[Recorded data]

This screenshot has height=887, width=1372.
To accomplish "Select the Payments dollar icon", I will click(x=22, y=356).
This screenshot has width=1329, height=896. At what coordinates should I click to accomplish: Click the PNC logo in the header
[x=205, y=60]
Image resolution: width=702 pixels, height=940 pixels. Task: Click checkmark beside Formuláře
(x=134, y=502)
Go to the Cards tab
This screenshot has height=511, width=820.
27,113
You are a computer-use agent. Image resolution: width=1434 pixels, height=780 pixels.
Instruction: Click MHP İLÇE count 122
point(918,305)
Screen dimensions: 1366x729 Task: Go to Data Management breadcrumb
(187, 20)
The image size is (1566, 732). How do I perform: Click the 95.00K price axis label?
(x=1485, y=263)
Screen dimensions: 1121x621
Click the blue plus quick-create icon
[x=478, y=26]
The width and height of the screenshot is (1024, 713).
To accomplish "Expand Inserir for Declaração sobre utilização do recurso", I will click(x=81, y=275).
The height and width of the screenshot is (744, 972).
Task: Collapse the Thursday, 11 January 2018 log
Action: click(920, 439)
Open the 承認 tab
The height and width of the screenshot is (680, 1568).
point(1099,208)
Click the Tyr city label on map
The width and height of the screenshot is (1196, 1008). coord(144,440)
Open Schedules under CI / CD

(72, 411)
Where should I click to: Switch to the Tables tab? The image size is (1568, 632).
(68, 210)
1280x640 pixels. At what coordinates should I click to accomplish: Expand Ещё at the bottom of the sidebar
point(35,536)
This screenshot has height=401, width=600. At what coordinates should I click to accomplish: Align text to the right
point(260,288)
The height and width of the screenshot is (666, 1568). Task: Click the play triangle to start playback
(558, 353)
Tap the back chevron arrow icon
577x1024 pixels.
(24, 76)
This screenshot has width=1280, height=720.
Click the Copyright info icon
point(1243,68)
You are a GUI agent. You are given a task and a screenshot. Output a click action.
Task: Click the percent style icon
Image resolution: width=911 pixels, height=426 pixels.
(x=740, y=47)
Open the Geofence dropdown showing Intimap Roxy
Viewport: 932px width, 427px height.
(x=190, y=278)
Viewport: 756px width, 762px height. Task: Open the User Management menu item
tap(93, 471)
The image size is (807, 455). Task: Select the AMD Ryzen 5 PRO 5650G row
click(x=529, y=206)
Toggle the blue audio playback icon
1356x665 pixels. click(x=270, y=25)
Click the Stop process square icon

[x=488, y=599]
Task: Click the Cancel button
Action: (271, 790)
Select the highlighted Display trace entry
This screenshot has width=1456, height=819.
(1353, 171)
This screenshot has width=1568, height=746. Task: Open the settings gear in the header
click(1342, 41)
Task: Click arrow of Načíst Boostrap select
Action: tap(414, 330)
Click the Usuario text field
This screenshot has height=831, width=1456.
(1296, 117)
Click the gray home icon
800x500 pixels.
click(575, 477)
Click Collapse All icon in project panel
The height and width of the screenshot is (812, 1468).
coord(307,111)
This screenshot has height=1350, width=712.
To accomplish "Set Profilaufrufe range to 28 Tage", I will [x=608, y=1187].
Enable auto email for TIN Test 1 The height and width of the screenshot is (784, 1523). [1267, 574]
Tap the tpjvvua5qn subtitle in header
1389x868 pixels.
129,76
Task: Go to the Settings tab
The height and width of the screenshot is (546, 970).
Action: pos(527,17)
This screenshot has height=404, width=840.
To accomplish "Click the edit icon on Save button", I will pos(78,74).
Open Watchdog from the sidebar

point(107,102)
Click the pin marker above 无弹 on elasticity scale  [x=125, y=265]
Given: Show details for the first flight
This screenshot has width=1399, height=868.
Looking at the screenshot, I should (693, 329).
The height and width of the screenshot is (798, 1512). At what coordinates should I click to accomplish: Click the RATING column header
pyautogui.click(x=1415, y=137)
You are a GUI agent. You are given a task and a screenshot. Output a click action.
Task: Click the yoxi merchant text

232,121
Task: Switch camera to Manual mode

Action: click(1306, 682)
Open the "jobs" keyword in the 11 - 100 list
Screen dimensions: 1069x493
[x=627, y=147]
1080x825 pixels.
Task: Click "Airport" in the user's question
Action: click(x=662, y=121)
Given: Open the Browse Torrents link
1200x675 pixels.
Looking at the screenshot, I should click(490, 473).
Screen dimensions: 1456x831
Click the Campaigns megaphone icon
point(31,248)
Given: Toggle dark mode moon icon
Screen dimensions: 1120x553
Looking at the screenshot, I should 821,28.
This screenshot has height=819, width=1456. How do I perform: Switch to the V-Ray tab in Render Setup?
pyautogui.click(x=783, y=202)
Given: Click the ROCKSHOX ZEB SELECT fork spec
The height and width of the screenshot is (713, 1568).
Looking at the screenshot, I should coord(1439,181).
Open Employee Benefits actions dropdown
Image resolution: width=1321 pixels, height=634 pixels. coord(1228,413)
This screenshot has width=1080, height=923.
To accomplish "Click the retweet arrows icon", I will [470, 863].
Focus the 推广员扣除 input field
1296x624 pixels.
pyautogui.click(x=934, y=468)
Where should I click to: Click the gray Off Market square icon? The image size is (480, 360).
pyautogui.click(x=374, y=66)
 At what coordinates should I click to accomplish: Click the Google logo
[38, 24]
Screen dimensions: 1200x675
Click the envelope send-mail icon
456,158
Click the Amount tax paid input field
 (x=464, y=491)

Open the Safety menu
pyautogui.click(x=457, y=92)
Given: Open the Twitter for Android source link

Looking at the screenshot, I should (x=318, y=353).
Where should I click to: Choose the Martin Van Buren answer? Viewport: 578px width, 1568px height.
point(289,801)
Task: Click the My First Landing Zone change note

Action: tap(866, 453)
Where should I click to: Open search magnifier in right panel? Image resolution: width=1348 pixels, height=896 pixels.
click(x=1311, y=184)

## TASK INSTRUCTIONS
Convert every line of the rows above into a Markdown table with the columns Line and Content, numbering the lines in order and leaving out blank ones.

## CORRECT ANSWER
| Line | Content |
|---|---|
| 1 | This screenshot has height=887, width=1372. |
| 2 | To accomplish "Select the Payments dollar icon", I will click(x=22, y=356). |
| 3 | This screenshot has width=1329, height=896. At what coordinates should I click to accomplish: Click the PNC logo in the header |
| 4 | [x=205, y=60] |
| 5 | Image resolution: width=702 pixels, height=940 pixels. Task: Click checkmark beside Formuláře |
| 6 | (x=134, y=502) |
| 7 | Go to the Cards tab |
| 8 | This screenshot has height=511, width=820. |
| 9 | 27,113 |
| 10 | You are a computer-use agent. Image resolution: width=1434 pixels, height=780 pixels. |
| 11 | Instruction: Click MHP İLÇE count 122 |
| 12 | point(918,305) |
| 13 | Screen dimensions: 1366x729 Task: Go to Data Management breadcrumb |
| 14 | (187, 20) |
| 15 | The image size is (1566, 732). How do I perform: Click the 95.00K price axis label? |
| 16 | (x=1485, y=263) |
| 17 | Screen dimensions: 1121x621 |
| 18 | Click the blue plus quick-create icon |
| 19 | [x=478, y=26] |
| 20 | The width and height of the screenshot is (1024, 713). |
| 21 | To accomplish "Expand Inserir for Declaração sobre utilização do recurso", I will click(x=81, y=275). |
| 22 | The height and width of the screenshot is (744, 972). |
| 23 | Task: Collapse the Thursday, 11 January 2018 log |
| 24 | Action: click(920, 439) |
| 25 | Open the 承認 tab |
| 26 | The height and width of the screenshot is (680, 1568). |
| 27 | point(1099,208) |
| 28 | Click the Tyr city label on map |
| 29 | The width and height of the screenshot is (1196, 1008). coord(144,440) |
| 30 | Open Schedules under CI / CD |
| 31 | (72, 411) |
| 32 | Where should I click to: Switch to the Tables tab? The image size is (1568, 632). |
| 33 | (68, 210) |
| 34 | 1280x640 pixels. At what coordinates should I click to accomplish: Expand Ещё at the bottom of the sidebar |
| 35 | point(35,536) |
| 36 | This screenshot has height=401, width=600. At what coordinates should I click to accomplish: Align text to the right |
| 37 | point(260,288) |
| 38 | The height and width of the screenshot is (666, 1568). Task: Click the play triangle to start playback |
| 39 | (558, 353) |
| 40 | Tap the back chevron arrow icon |
| 41 | 577x1024 pixels. |
| 42 | (24, 76) |
| 43 | This screenshot has width=1280, height=720. |
| 44 | Click the Copyright info icon |
| 45 | point(1243,68) |
| 46 | You are a GUI agent. You are given a task and a screenshot. Output a click action. |
| 47 | Task: Click the percent style icon |
| 48 | Image resolution: width=911 pixels, height=426 pixels. |
| 49 | (x=740, y=47) |
| 50 | Open the Geofence dropdown showing Intimap Roxy |
| 51 | Viewport: 932px width, 427px height. |
| 52 | (x=190, y=278) |
| 53 | Viewport: 756px width, 762px height. Task: Open the User Management menu item |
| 54 | tap(93, 471) |
| 55 | The image size is (807, 455). Task: Select the AMD Ryzen 5 PRO 5650G row |
| 56 | click(x=529, y=206) |
| 57 | Toggle the blue audio playback icon |
| 58 | 1356x665 pixels. click(x=270, y=25) |
| 59 | Click the Stop process square icon |
| 60 | [x=488, y=599] |
| 61 | Task: Click the Cancel button |
| 62 | Action: (271, 790) |
| 63 | Select the highlighted Display trace entry |
| 64 | This screenshot has width=1456, height=819. |
| 65 | (1353, 171) |
| 66 | This screenshot has width=1568, height=746. Task: Open the settings gear in the header |
| 67 | click(1342, 41) |
| 68 | Task: Click arrow of Načíst Boostrap select |
| 69 | Action: tap(414, 330) |
| 70 | Click the Usuario text field |
| 71 | This screenshot has height=831, width=1456. |
| 72 | (1296, 117) |
| 73 | Click the gray home icon |
| 74 | 800x500 pixels. |
| 75 | click(575, 477) |
| 76 | Click Collapse All icon in project panel |
| 77 | The height and width of the screenshot is (812, 1468). |
| 78 | coord(307,111) |
| 79 | This screenshot has height=1350, width=712. |
| 80 | To accomplish "Set Profilaufrufe range to 28 Tage", I will [x=608, y=1187]. |
| 81 | Enable auto email for TIN Test 1 The height and width of the screenshot is (784, 1523). [1267, 574] |
| 82 | Tap the tpjvvua5qn subtitle in header |
| 83 | 1389x868 pixels. |
| 84 | 129,76 |
| 85 | Task: Go to the Settings tab |
| 86 | The height and width of the screenshot is (546, 970). |
| 87 | Action: pos(527,17) |
| 88 | This screenshot has height=404, width=840. |
| 89 | To accomplish "Click the edit icon on Save button", I will pos(78,74). |
| 90 | Open Watchdog from the sidebar |
| 91 | point(107,102) |
| 92 | Click the pin marker above 无弹 on elasticity scale  [x=125, y=265] |
| 93 | Given: Show details for the first flight |
| 94 | This screenshot has width=1399, height=868. |
| 95 | Looking at the screenshot, I should (693, 329). |
| 96 | The height and width of the screenshot is (798, 1512). At what coordinates should I click to accomplish: Click the RATING column header |
| 97 | pyautogui.click(x=1415, y=137) |
| 98 | You are a GUI agent. You are given a task and a screenshot. Output a click action. |
| 99 | Task: Click the yoxi merchant text |
| 100 | 232,121 |
| 101 | Task: Switch camera to Manual mode |
| 102 | Action: click(1306, 682) |
| 103 | Open the "jobs" keyword in the 11 - 100 list |
| 104 | Screen dimensions: 1069x493 |
| 105 | [x=627, y=147] |
| 106 | 1080x825 pixels. |
| 107 | Task: Click "Airport" in the user's question |
| 108 | Action: click(x=662, y=121) |
| 109 | Given: Open the Browse Torrents link |
| 110 | 1200x675 pixels. |
| 111 | Looking at the screenshot, I should click(490, 473). |
| 112 | Screen dimensions: 1456x831 |
| 113 | Click the Campaigns megaphone icon |
| 114 | point(31,248) |
| 115 | Given: Toggle dark mode moon icon |
| 116 | Screen dimensions: 1120x553 |
| 117 | Looking at the screenshot, I should 821,28. |
| 118 | This screenshot has height=819, width=1456. How do I perform: Switch to the V-Ray tab in Render Setup? |
| 119 | pyautogui.click(x=783, y=202) |
| 120 | Given: Click the ROCKSHOX ZEB SELECT fork spec |
| 121 | The height and width of the screenshot is (713, 1568). |
| 122 | Looking at the screenshot, I should coord(1439,181). |
| 123 | Open Employee Benefits actions dropdown |
| 124 | Image resolution: width=1321 pixels, height=634 pixels. coord(1228,413) |
| 125 | This screenshot has width=1080, height=923. |
| 126 | To accomplish "Click the retweet arrows icon", I will [470, 863]. |
| 127 | Focus the 推广员扣除 input field |
| 128 | 1296x624 pixels. |
| 129 | pyautogui.click(x=934, y=468) |
| 130 | Where should I click to: Click the gray Off Market square icon? The image size is (480, 360). |
| 131 | pyautogui.click(x=374, y=66) |
| 132 |  At what coordinates should I click to accomplish: Click the Google logo |
| 133 | [38, 24] |
| 134 | Screen dimensions: 1200x675 |
| 135 | Click the envelope send-mail icon |
| 136 | 456,158 |
| 137 | Click the Amount tax paid input field |
| 138 |  (x=464, y=491) |
| 139 | Open the Safety menu |
| 140 | pyautogui.click(x=457, y=92) |
| 141 | Given: Open the Twitter for Android source link |
| 142 | Looking at the screenshot, I should (x=318, y=353). |
| 143 | Where should I click to: Choose the Martin Van Buren answer? Viewport: 578px width, 1568px height. |
| 144 | point(289,801) |
| 145 | Task: Click the My First Landing Zone change note |
| 146 | Action: tap(866, 453) |
| 147 | Where should I click to: Open search magnifier in right panel? Image resolution: width=1348 pixels, height=896 pixels. |
| 148 | click(x=1311, y=184) |